** Start of Document **

# 2011 f-250 transmission fluid change



## cmland (Nov 2, 2014)

I see in the manual that transmission fluid has a longer life in the '11 and later trucks. Says to change at 150k miles. Before I had always seen 30-60k. The longer life is because of a different sealed transmission and, I guess, improved synthetic fluids. When I asked the dealer service counter about it they said it was 60k. I said check because the manual says different. He said he was almost sure it was 60 but eventually found it at 150k, even for 'unusual conditions' or whatever they call it (I told him heavy towing).

Would you guys trust this? Is it really safe to go by, or maybe just makes for improved marketing by Ford for less maintenance needed on the truck?

Of course if my trans has problems because of not changing soon enough they're recommendation means nothing and I'm in the hole for the problems


----------



## kimber750 (Sep 19, 2011)

Change my fluid once a year no matter the mileage. Cheap insurance and has got me to 199k without any issues.


----------



## cmland (Nov 2, 2014)

Good advice I was just wondering if it was bumped way up to 150k for good reason


----------



## tjctransport (Nov 22, 2008)

maybe the bump up to 150k miles was to sell more transmissions??


----------



## allagashpm (Sep 29, 2012)

I do a full flush every October regardless of miles. I dont trust that at all especially our business. My dads Lexus es 350 said the fluid never needed to be changed. He services his cars religiously as he puts upwards of 250k on them in 5 years. Tranny blew in the lexus at 160k. Service guys said they had never seen fluid as bad as his, but they technically followed the book. I think its bs personally


----------



## cmland (Nov 2, 2014)

Thanks I decided to do it. 150k seems crazy with towing and plowing


----------



## cmland (Nov 2, 2014)

Got truck back- obvious difference in shifting. Much smoother shifting in lower gears and R engages quicker. Guess it was well worth it. I don't know if they tweaked anything but truck drives like new. Will be changing every 30k now to try and keep up with it. 

Again- manual suggested 150k first change on the newer super duties


----------

** End of Document **
** Start of Data extract **

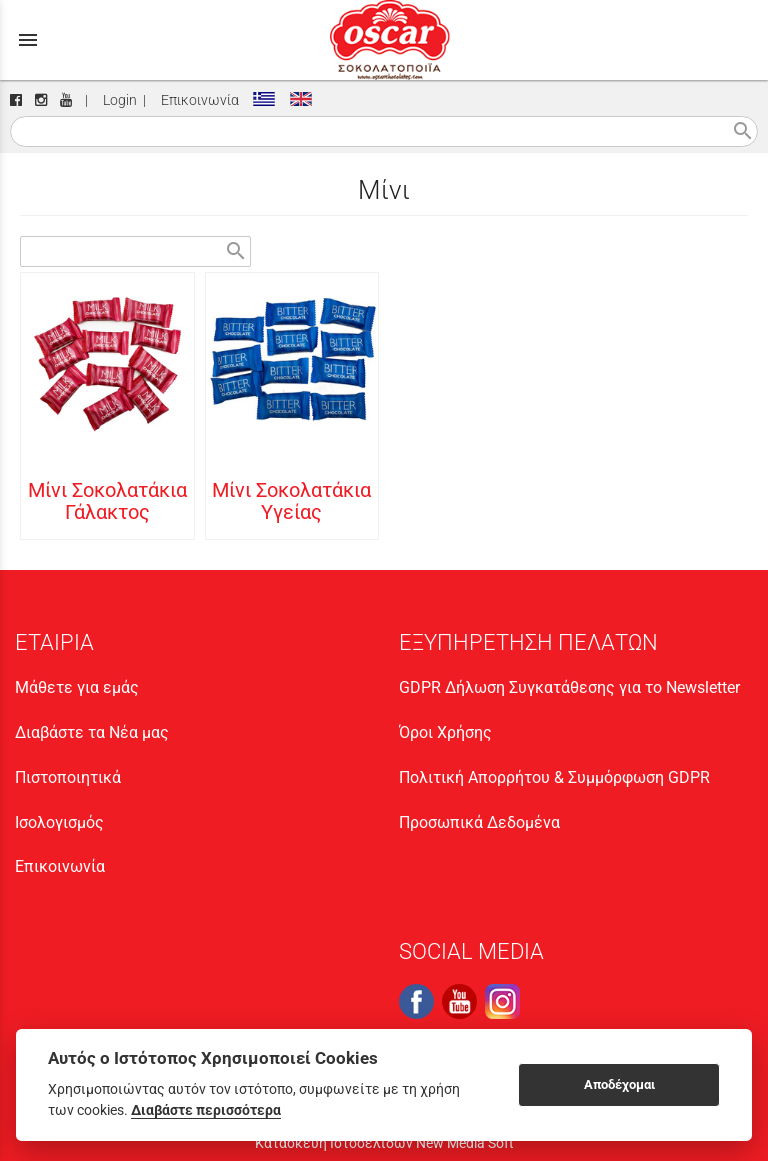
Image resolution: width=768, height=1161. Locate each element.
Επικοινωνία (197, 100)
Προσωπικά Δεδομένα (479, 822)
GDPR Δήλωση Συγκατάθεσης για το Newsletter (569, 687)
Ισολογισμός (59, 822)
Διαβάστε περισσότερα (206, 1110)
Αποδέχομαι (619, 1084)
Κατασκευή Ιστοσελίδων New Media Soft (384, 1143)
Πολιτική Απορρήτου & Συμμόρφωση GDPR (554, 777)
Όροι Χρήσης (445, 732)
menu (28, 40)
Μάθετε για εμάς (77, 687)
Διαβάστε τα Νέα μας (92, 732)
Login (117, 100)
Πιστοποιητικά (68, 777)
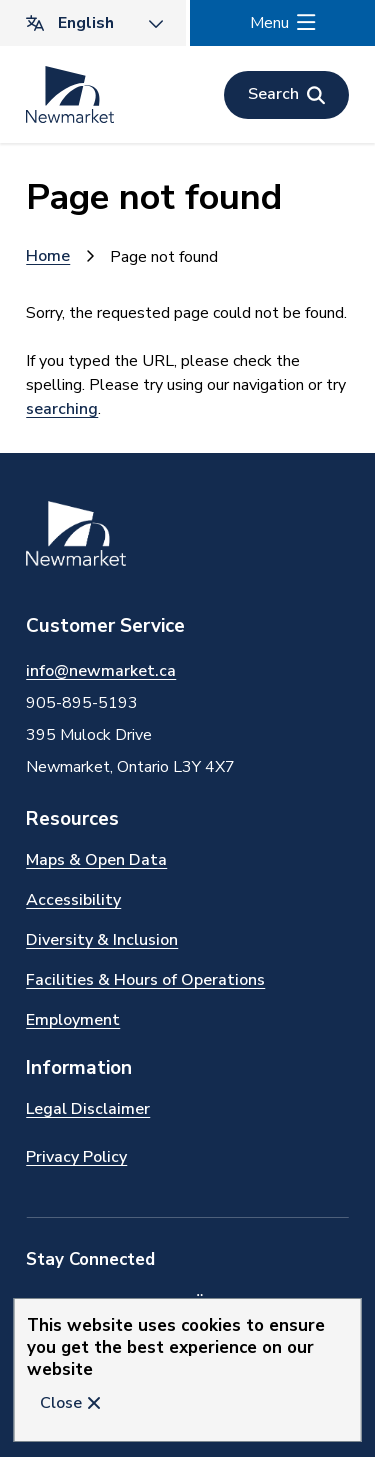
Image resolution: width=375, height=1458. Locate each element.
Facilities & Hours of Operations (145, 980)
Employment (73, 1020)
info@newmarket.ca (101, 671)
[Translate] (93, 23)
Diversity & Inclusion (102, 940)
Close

** End of Data extract **

_Given problem 1_.
In the F-250 transmission fluid thread, what change interval did the dealer service counter first give before finding the figure in the manual?
_Given problem 2_.
Output the passage of the transmission fluid thread from "Of course if" to "without any issues.".

_Task result 1_.
60k miles

_Task result 2_.
Of course if my trans has problems because of not changing soon enough they're recommendation means nothing and I'm in the hole for the problems


----------



## kimber750 (Sep 19, 2011)

Change my fluid once a year no matter the mileage. Cheap insurance and has got me to 199k without any issues.